Another example of this tension happened during community survey events, where participants were completing paper surveys at public festivals and gatherings. Following IVVP’s first official survey event at Festival Latino in Washington, Iowa, Nick Salazar shared to Facebook powerful photos he had taken (with permission) of groups of people completing the paper community survey at an outdoor festival (see Figure 4). In his comments on social media, Nick commented on the power of participating in research led by community leaders:

Figure 4
Figure 4.Survey participants at the Festival Latino de Washington, Washington Iowa. August 3, 2024. Photo by Nick Salazar, taken with permission.

“Unlike the usual experiences where communities are often told what to think or what to do, we are giving people the opportunity to tell US what they are thinking or doing through our community survey. Thank you for using your voice and sharing your valuable insights with us.

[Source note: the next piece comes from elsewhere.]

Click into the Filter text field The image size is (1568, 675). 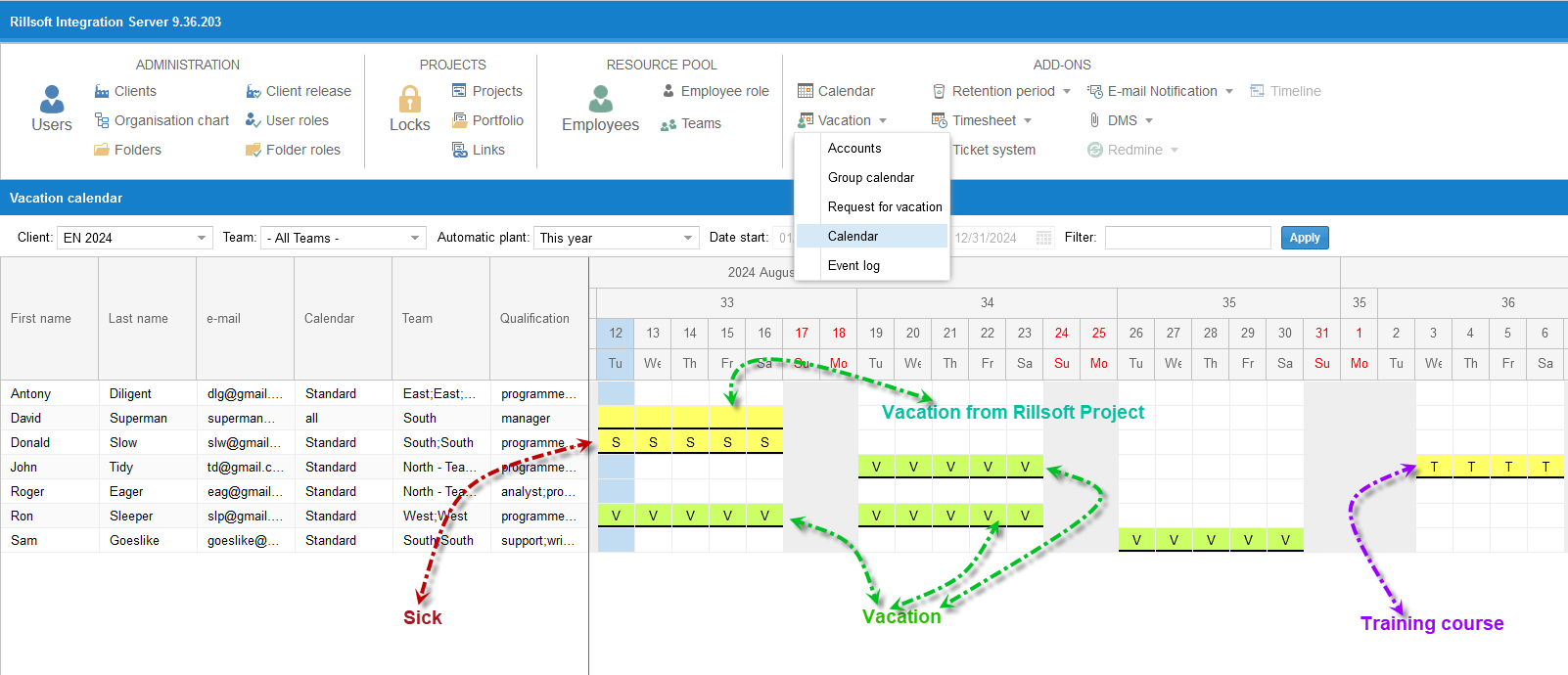click(1187, 238)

Your input will be used to make meaningful change in our communities.”

Salazar contrasted this type of research participation with typical community experiences with political leaders, where community members are contacted by campaigns to support particular candidates or policies, and largely ignored at other times. In this framing, the fact of participating in community-led research is meaningful and valuable in itself, even before the results come in.

Co-PI Nicole Novak noted the impact and meaning of sharing these photos, while also noting that traditional human subjects research guidelines would not permit photographs of research participants (under the principle of privacy). This led to a team discussion and a series of conversions with mentors and advisors. We ended up making the decision that these photographs, when taken and shared with explicit permission by the photo’s subjects, were consistent with the values and intention of the project. Factoring into our decision were the facts that: the festivals where surveys took place were public events in outdoor settings, the surveys are anonymous, low-risk and deemed “exempt” by IRB, and the photos would only be taken and shared with the permission of the subjects. In our determination, these photos were joyful and celebrated LULAC’s role in research and knowledge production, which was powerful in itself. Not permitting photos of willing participants was actually an infringement on the research participant’s agency and freedom to make their own decisions regarding their public image and privacy.

Value 3: From Research Subject to Vital Voice

The final community value that drives our dissemination strategy is treating research participants as vital voices. First and foremost, community members who participated in the oral history project are considered storytellers or oral historians, not “subjects,” “participants,” or some other scientific name.

Portraits are one example of how we humanize and respect community members who share their stories. More specifically, taking portraits provides visual/emotional depth of a person’s presence, identity and agency that is not achievable with words. Taking a person’s portrait is an act–in and of itself– of recognition and representation for all Iowa Latinos. Portraits also restore visibility to hidden experiences or faces.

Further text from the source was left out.